Part of the reason for the hemorrhaging of support for the incumbent Democrats is a result of the country's growing sense that the party's huge original government spending porkulus has failed-and the attempt to double down with more spending that will increase an already unsupportable debt is likely to accelerate the electoral debacle to come. But the Times lives in its own ideological bubble; how else to explain: "When it comes to spurring growth, direct spending to increase demand in the economy is more effective than most tax cuts."
And we must have missed how it came to pass-before the midterm election-that: "the Republicans who run the show in Congress..." But the Times is more than tone deaf-it is stone deaf to the rising chorus of Americans who are fed up with the already promiscuous-and ineffective-spending. After suggesting a massive public works program to be paid for by allowing the Bush tax cuts to expire, the paper observes: "But a reasonable trade-off along those lines seems out of reach. There is no sign that the Republicans will cooperate with anything Mr. Obama wants. And the Republicans have spooked Democrats into talking about tax cuts on the campaign trail."
It has nothing to do with being spooked by the formerly moribund GOP; and is more about political concentration generated by the thoughts of the party's electoral demise. Have the editorialists over at Eighth Avenue not seen the generic polls-or how about Ohio where G. W. Bush, the leader of the Republicans self immolation squad, is now polling better than President Obama by a comfortable margin?

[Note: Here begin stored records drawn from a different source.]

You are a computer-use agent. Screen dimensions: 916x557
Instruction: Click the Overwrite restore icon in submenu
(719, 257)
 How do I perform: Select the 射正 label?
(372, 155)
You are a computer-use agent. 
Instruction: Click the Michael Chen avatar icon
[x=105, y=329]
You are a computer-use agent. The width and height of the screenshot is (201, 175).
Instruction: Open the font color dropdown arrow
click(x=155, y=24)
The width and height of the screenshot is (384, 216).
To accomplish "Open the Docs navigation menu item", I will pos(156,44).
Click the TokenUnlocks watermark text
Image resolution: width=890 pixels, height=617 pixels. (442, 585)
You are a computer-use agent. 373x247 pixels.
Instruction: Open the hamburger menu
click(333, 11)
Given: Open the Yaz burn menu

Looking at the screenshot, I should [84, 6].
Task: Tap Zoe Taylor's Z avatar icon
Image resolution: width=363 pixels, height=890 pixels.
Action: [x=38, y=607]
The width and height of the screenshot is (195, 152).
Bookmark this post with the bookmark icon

But then again, we need to recognize the source of this sage advice. How inappropriate is it for the Times to discuss job retention and growth? Not very, if you're from a do what we say, but not what we do world. This is, after all, the company that is canning staff right and left-100 here, 100 there. When it comes to its own business, the Times understands that downsizing and cutting back is essential for the company's survival-for the country as a whole, not so much.
And the Times seems to be clueless about the public pension explosion that devolves from, what else, the increasing size and scope of a unionized government work force. When it comes to its own shop, however, we find the following: "Despite cutting 100 jobs less that a month ago, the New York Times has announced a further 28 editorial employees from its New York Times News Service will lose their positions in 2010. The editing of the news service will be moved to the Gainesville Sun, a Florida newspaper owned by the paper's parent, the New York Times Co. Reuters reports that the move is expected to see The Sun's 'less-costly', non-union staff take charge of the service, which re-edits articles from the Times' print edition and distributes them to the wire. The Times also revealed that non-union employees would not longer receive contributions to their pensions at the end of the year. The company plans to instead contribute 3 percent of non-union employees' salaries each year to their 401K plans."

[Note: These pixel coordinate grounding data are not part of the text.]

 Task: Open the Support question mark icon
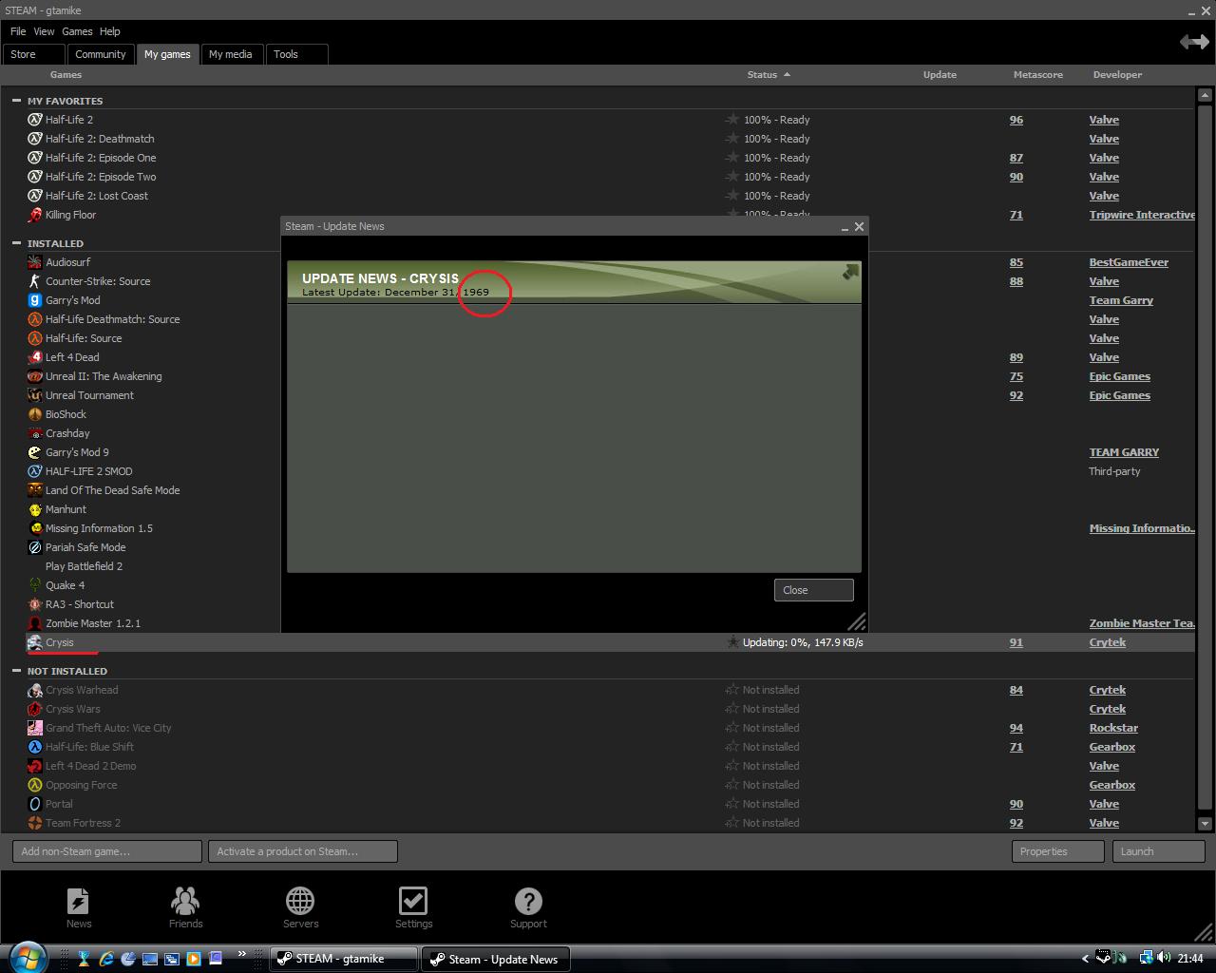click(x=528, y=902)
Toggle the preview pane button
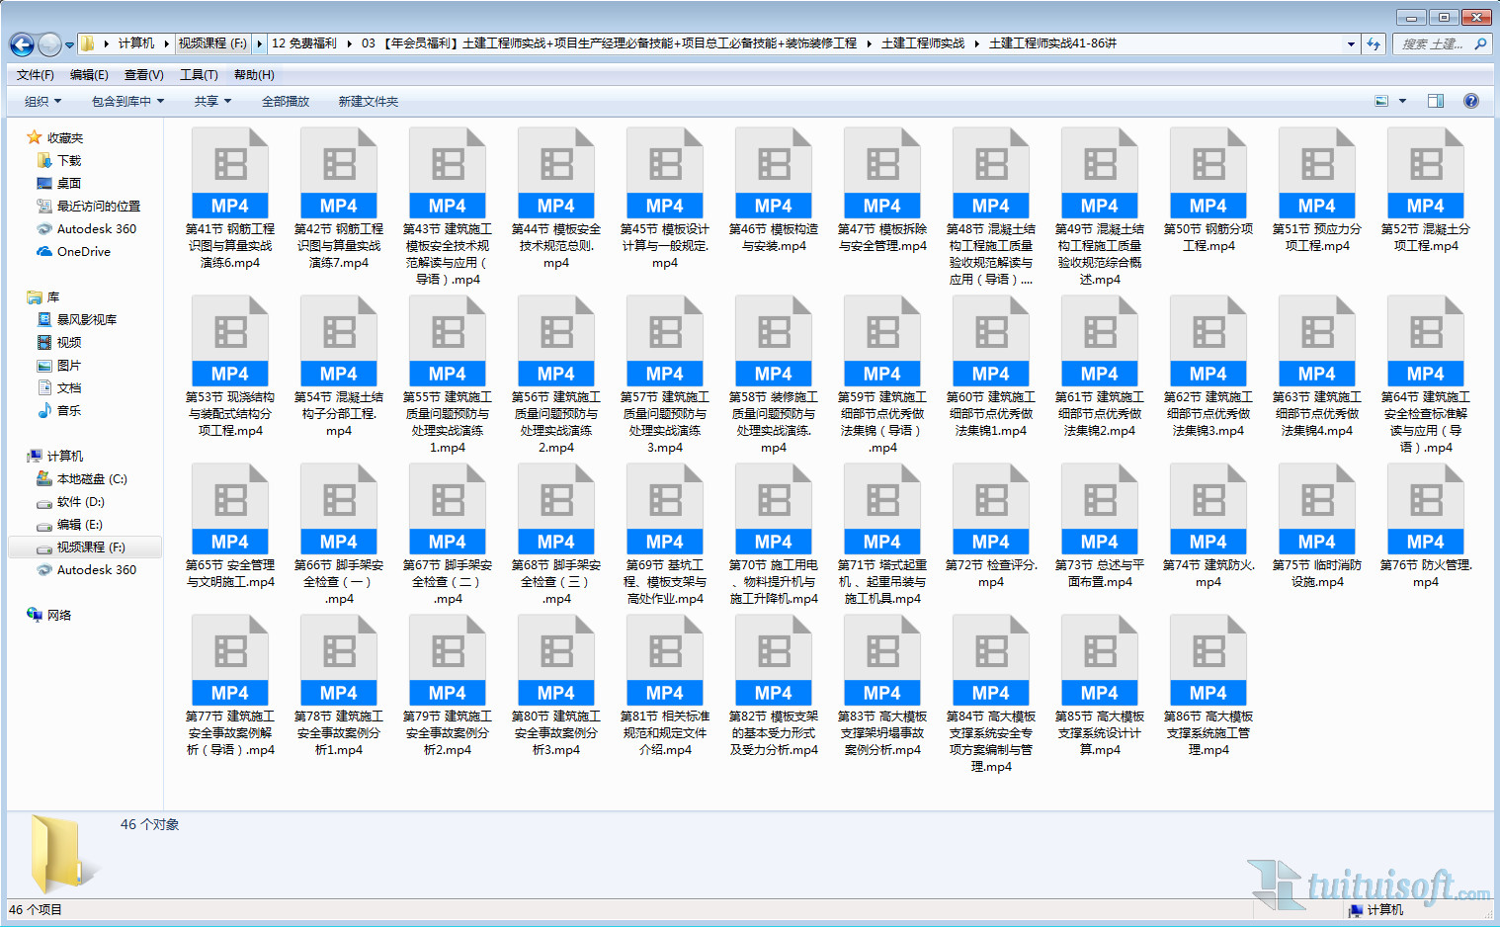1500x927 pixels. (x=1435, y=101)

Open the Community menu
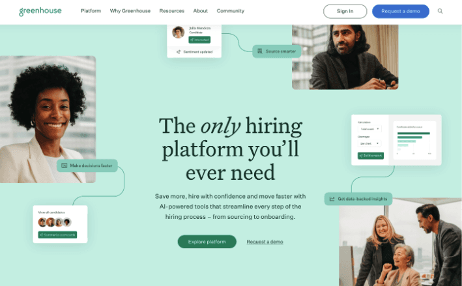coord(231,11)
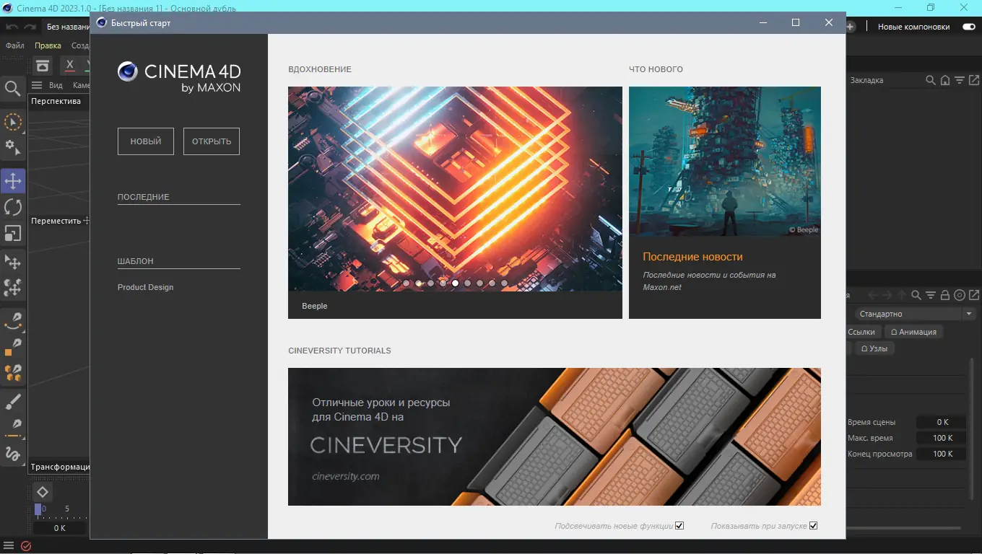Open the magnifier search tool in the toolbar
The width and height of the screenshot is (982, 554).
click(x=12, y=89)
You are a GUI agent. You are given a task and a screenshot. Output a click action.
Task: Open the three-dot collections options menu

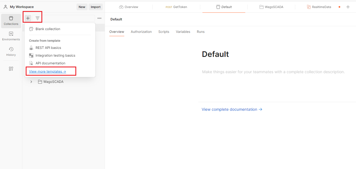99,18
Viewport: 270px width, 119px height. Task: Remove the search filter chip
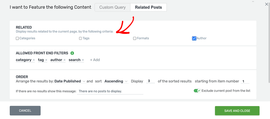83,60
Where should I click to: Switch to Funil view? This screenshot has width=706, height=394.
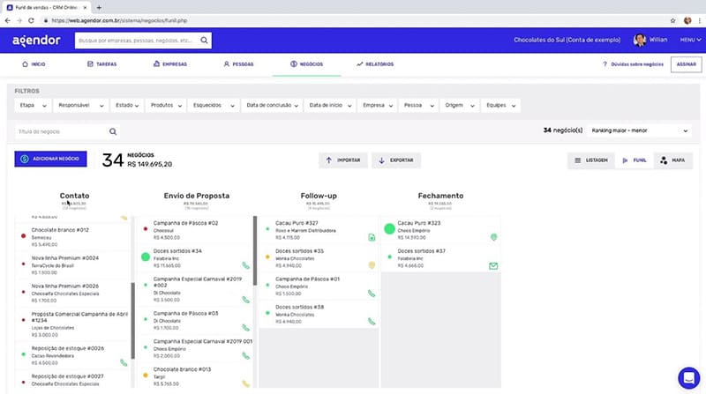coord(633,160)
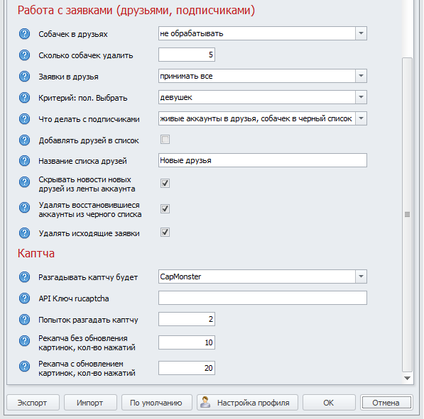Click help icon for Название списка друзей
The image size is (424, 419).
(x=24, y=161)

So, while the Democrats proceed with their death bed conversion over tax cutting-a tactic that lacks any degree of integrity-the Times continues its company's schizophrenia; practicing sound business practices to survive in the boardroom, while counseling economic hari kari for the party of its heart in its editorial sanctum. Our only advice to the Times: keep this silliness up, and even liberals will cease to take you seriously.